Se A House of Dynamite funziona è anche per la lucidità con cui Kathryn Bigelow affronta un tema politico scomodo: la normalizzazione della minaccia nucleare. L’idea che la possibilità dell’annientamento reciproco sia diventata parte della nostra quotidianità, accettata come “difesa” e interiorizzata fino a sembrare naturale.

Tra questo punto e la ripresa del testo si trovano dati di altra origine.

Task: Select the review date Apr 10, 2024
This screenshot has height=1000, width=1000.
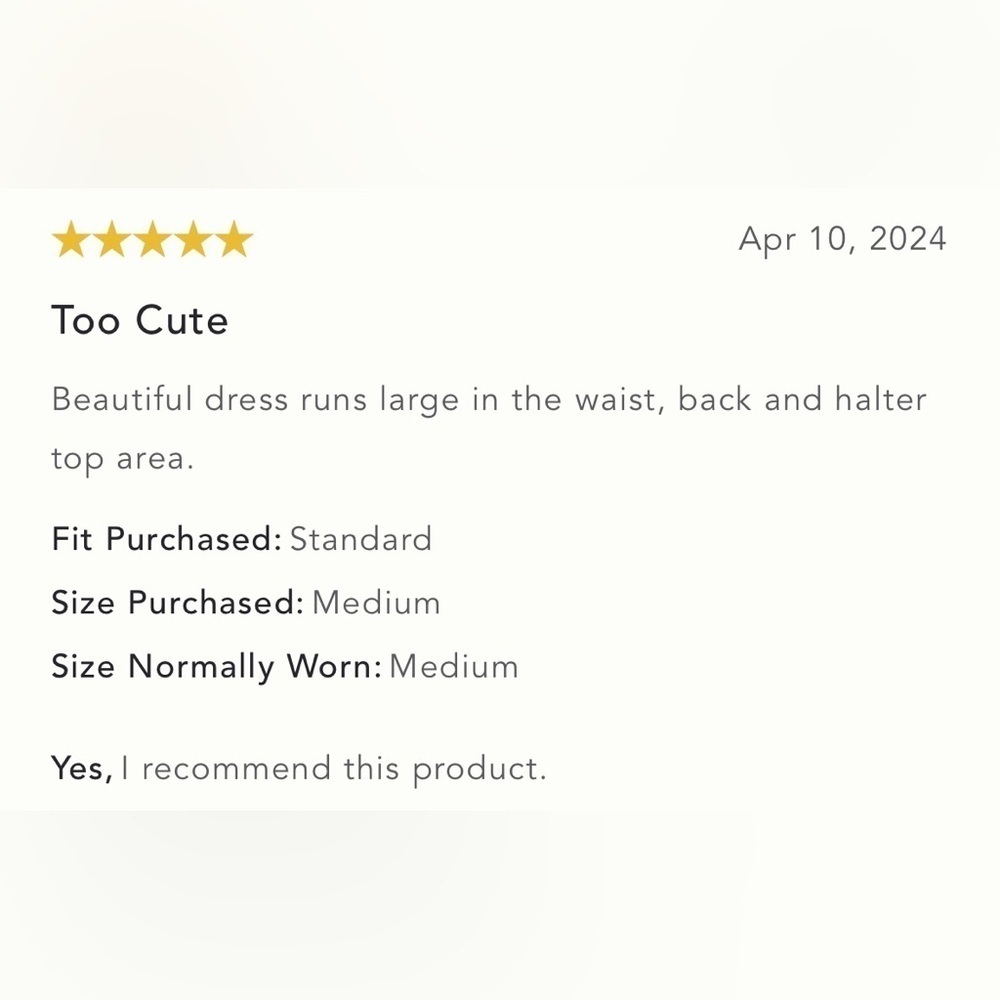Action: 842,240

Bigelow attinge a un ricordo personale, raccontato anche nelle interviste: da bambina, durante la Guerra Fredda, le insegnavano a nascondersi sotto i banchi in caso di bombardamento atomico: un gesto ridicolo, se visto con occhi adulti, ma allo stesso tempo rivelatore di come intere generazioni abbiano imparato a convivere con l’assurdità. A House of Dynamite riattiva quella memoria, ma la spinge nel nostro presente, dove i radar e i sistemi antimissile sembrano offrire protezione, ma in realtà ci ricordano che basta un errore per far precipitare il mondo nel baratro.

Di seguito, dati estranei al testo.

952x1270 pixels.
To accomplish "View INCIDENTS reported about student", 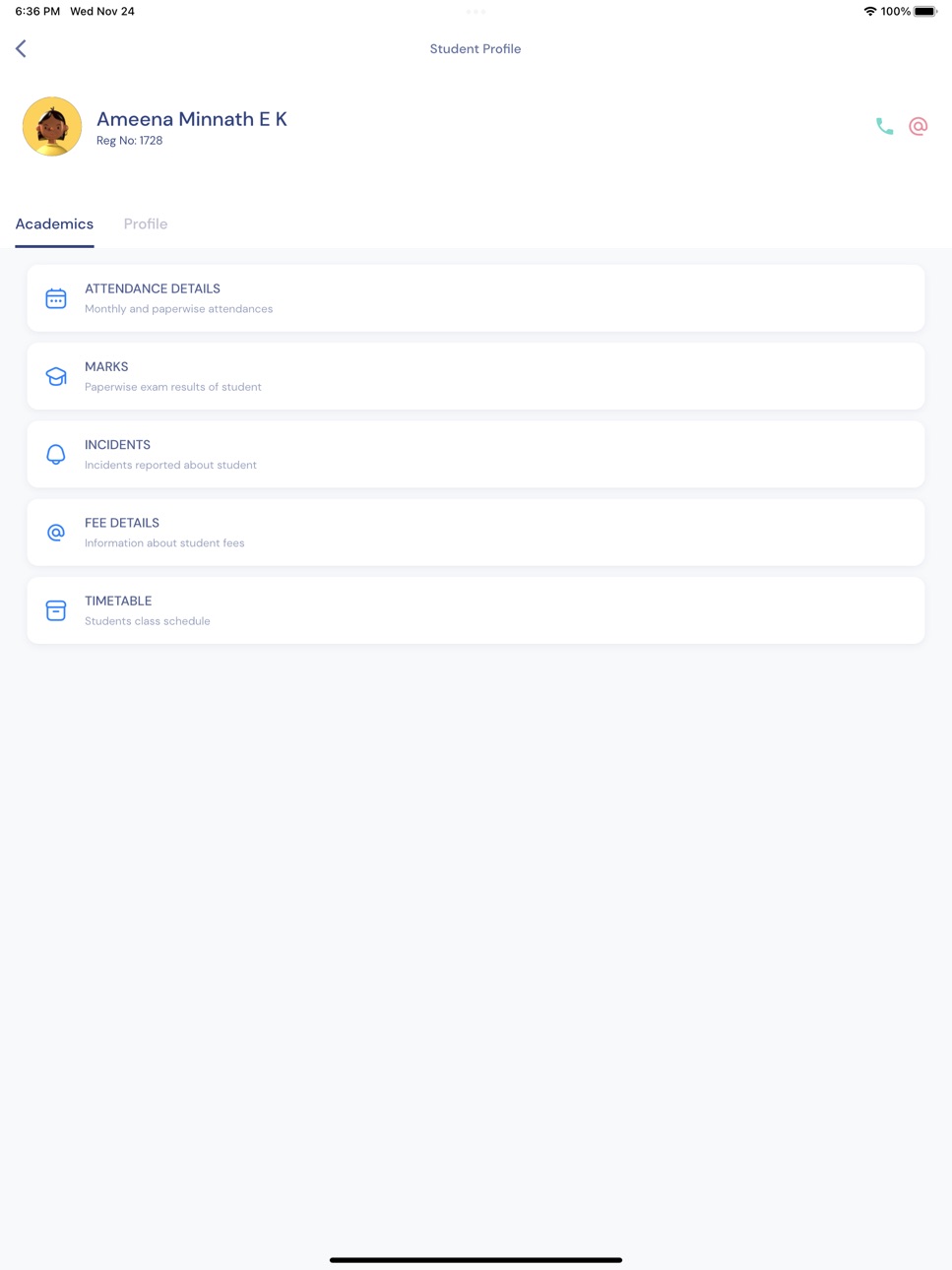I will pyautogui.click(x=476, y=454).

Il film è costruito proprio su questo paradosso: gli sforzi titanici di centri di comando ipertecnologici per difendersi da un attacco che, se arrivasse davvero, sarebbe quasi impossibile da fermare. I missili avvistati restano in volo per tutto il film, e la macchina del potere si agita per ore, è un racconto che smaschera l’assurdità della “deterrenza”, mostrando che l’unico esito possibile di una strategia simile è il collasso.

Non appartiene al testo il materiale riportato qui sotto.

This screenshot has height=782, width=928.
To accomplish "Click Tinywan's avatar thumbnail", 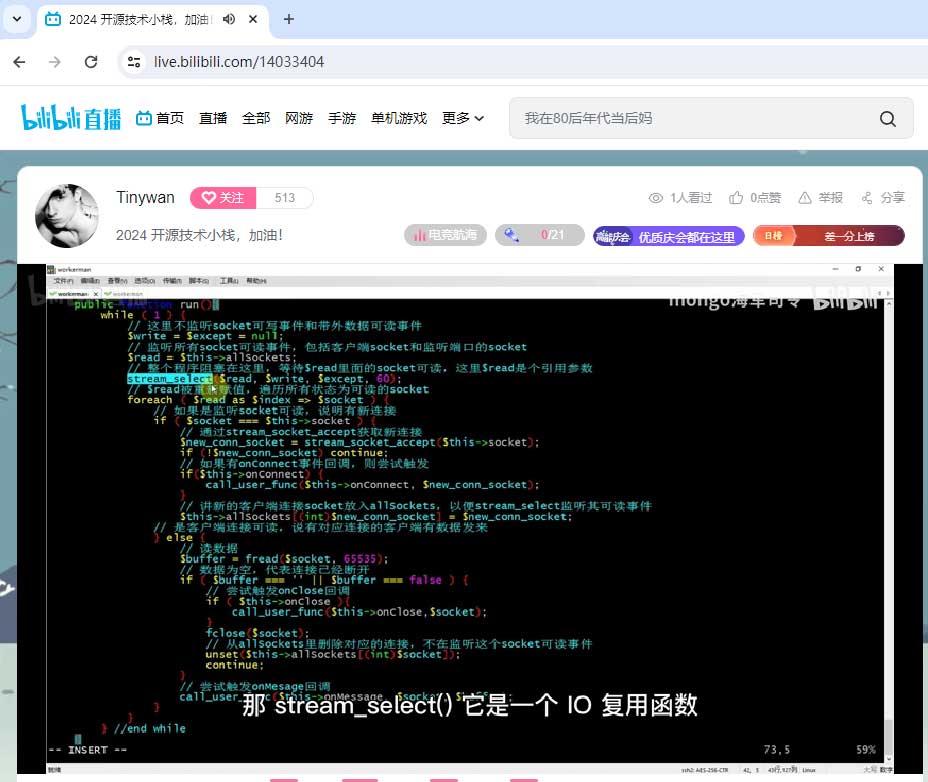I will pos(67,215).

Raccontare la paura in modo diverso

Una parte della forza di A House of Dynamite sta nel pensiero laterale con cui Bigelow costruisce le sue storie. La regista, prima donna a vincere l’Oscar per la miglior regia (The Hurt Locker, 2010), ha costruito la sua carriera smontando i generi dall’interno: in Point Break aveva trasformato l’azione in un racconto di ossessioni, in Strange Days aveva usato la fantascienza per parlare di memoria e violenza, in Zero Dark Thirty aveva raccontato la caccia a Bin Laden senza mai cedere alla retorica patriottica. Qui compie un passo ulteriore: prende l’estetica hollywoodiana dei disaster movie e la priva della catarsi, lasciando solo la tensione e la paura sospesa. È un gesto radicale, ma perfettamente coerente con la sua poetica.

Il cinema ha raccontato spesso la paura atomica: negli anni Sessanta Kubrick aveva scelto la satira con Il dottor Stranamore, mentre Fail safe di Sidney Lumet puntava su un realismo spietato, ambientato anch’esso nelle sale di comando, poi negli anni Ottanta The day after aveva scioccato gli spettatori mostrando gli effetti di un conflitto nucleare su una città americana. Bigelow sceglie una strada diversa: non mostra né la satira né la catastrofe, ma l’attesa stessa, quella sospensione in cui tutto può accadere e niente accade.

Tra Netflix e la sala

Il film arriva nelle sale l’8 ottobre, mentre l’uscita su Netflix il 24 ottobre garantisce al film una visibilità globale, ma la dimensione sonora e visiva rendono la sala il luogo ideale per viverlo: è lì che i bip dei radar e i silenzi improvvisi diventano davvero opprimenti. Detto questo, se proprio si dovesse scegliere uno solo dei titoli della Mostra del cinema da godere sul grande schermo, forse la priorità andrebbe data a Frankenstein, che punta tutto sulla potenza visiva e scenografica, concepita come un quadro dopo l’altro. A House of Dynamite resta comunque un’esperienza forte, ma il suo impianto claustrofobico regge benissimo anche su uno schermo domestico.

In ogni caso, Bigelow ci consegna un film che non offre soluzioni né catarsi. L’apocalisse nucleare resta in sospeso, e con essa resta sospesa la nostra sicurezza. Il cinema, qui, diventa specchio di un presente che non promette salvezza, ma che ci ricorda che viviamo costantemente in bilico.